From The North Shore Weekend newspaper
Ideas hit us in different ways, and in different places. For Marilee Fellinger, inspiration hit her right in her very kitchen: which would change it forever.
After spending hours upon hours watching the Food Network, Fellinger, a self-described foodie and former corporate marketing executive, thought of one of those killer ideas that we all wish we could act on: why not hire a professional chef to teach a class, at home, in this very kitchen. And if she were feeling this way, surely others would want that in-person instruction as well?
It turns out, she was right. The company Fellinger started, Cooking & Wine @ 909, has taken off, with a schedule that includes thematic classes such as “Latin Flair” and “Bears & Booze” nights, while also allowing customers to come up with their own custom classes on any cuisine or theme they like. To date, the “Fancy Shmancy Appetizers” class—available on Nov. 12—has been the most popular. And for good reason.
“Pre-holidays, people are trying to get ideas for entertaining,” says Fellinger. “And also, people are in need of a night out—it’s a fun girls night out.”
Arranged around the oversized island in Fellinger’s kitchen, classes are instructed by professional chefs. (In the past they’ve included guests chefs such as Greg Carter of Ten Mile House, and Fernando Coppola, executive chef of W Chicago – City Center.) “Fancy Shmancy Appetizers” is hosted by Blair Carothers, a certified personal chef, caterer, and cooking instructor, on staff, who brings with her years of experience and recipes.
For $65 per person, Carothers takes the attendees through five different appetizers, fielding questions and individually instructing each person as they sip wine and prepare the food in real time. For her Za’atar Chicken and Sumac Yogurt Lettuce Cups, Carothers’ advice pertains to freshness.
“Use fresh pomegranate seeds!” says Carothers. “The fruit is easy to seed and the fresh arils are much firmer and juicier than the packaged version.”
Pomegranate seeds! Never fear. Those seemingly difficult items we sometimes skip over in a recipe are a breeze with the proper instruction.
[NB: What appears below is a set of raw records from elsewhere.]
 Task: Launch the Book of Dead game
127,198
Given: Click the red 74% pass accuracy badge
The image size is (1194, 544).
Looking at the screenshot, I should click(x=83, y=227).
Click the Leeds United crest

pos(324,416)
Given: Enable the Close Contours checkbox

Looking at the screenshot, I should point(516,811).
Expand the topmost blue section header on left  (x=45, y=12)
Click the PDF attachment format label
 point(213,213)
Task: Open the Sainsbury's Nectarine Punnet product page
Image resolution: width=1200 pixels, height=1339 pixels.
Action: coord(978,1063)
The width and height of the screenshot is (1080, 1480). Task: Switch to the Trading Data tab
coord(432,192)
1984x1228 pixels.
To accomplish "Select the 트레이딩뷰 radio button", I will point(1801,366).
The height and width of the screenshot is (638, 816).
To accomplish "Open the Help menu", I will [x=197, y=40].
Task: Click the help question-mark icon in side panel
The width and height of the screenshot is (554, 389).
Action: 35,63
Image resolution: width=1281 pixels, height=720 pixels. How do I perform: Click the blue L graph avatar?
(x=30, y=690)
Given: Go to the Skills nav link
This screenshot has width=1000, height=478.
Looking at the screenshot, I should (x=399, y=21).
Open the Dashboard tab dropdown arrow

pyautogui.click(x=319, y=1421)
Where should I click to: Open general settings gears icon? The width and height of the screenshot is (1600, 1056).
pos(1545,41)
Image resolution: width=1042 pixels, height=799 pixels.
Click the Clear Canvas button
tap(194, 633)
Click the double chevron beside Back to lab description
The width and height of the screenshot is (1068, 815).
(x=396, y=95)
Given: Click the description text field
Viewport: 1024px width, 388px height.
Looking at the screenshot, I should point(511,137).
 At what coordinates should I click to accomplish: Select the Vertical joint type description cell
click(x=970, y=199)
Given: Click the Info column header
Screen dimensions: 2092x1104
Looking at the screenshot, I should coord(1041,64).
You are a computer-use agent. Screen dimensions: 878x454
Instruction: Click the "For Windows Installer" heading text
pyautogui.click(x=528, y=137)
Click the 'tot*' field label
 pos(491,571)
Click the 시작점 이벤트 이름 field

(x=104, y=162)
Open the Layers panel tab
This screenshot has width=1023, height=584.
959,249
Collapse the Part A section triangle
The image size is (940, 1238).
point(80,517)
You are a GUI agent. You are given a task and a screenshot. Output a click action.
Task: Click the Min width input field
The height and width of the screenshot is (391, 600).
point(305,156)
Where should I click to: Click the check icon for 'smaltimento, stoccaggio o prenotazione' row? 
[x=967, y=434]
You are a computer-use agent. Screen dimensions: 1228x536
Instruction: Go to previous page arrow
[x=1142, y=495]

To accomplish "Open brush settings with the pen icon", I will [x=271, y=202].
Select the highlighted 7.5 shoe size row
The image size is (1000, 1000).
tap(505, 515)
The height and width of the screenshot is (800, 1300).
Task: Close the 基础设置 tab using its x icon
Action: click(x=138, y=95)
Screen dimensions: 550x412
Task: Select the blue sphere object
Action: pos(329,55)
Says Fellinger, “The Chefs are fantastic when they come up with these great menus that are teaching people something they wouldn’t normally know how to make but it’s not above their skill level.” She adds, “You don’t need to go to culinary school to do these things.”
For more information or to sign up for a class, visit cookingandwineat909.com.
TOTAL TIME: 45 minutes
Cooking & Wine @ 909’s Za’atar Chicken and Sumac Yogurt Lettuce Cups
3 tablespoon olive oil, divided
2 tablespoons Za’atar (can be found at a Middle Eastern Grocery or good spice shop)
2 large garlic cloves, minced
Kosher salt and fresh ground pepper
4 boneless, skinless chicken thighs
6 baby gem lettuces (or 2 Boston Bibb lettuces)
¾ cup plain Greek yogurt or Labnah (Middle Eastern yogurt)
½ lemon, juiced
½ small red onion, finely sliced
Sumac (can be found at a Middle Eastern Grocery or good spice shop)
Pomegranate seeds (recommended fresh)
Cilantro, individual leaves, separated from the stems
- Preheat the oven to 375F. Rub the chicken thighs with 2 tablespoons of olive oil, za’atar, garlic and seasoning onto the chicken thighs and lay them flat in a glassbaking pan. Roast in the oven for 20-25 minutes.
- Make sure the thickest part of each chicken thigh is cooked. Remove from the oven and leave the chicken to cool in its juices for 10 minutes. Cut the root end of the baby gem or Bibb lettuces and pull apart the leaves. Wash leaves and dry thoroughly, if necessary.
- Mix the yogurt with the lemon juice, 1 T olive oil and season to taste with salt and pepper.
- Splice each of the chicken thighs into 8 pieces. Put a spoonful of yogurt into each lettuce leaf. Add some chicken and red onion. To garnish, sprinkle sumac, pomegranate seeds and cilantro leaves before serving.
5. For entertaining, the chicken can be made a day ahead and refrigerated. The lettuce cups can be assembled a couple of hours before a party and refrigerated.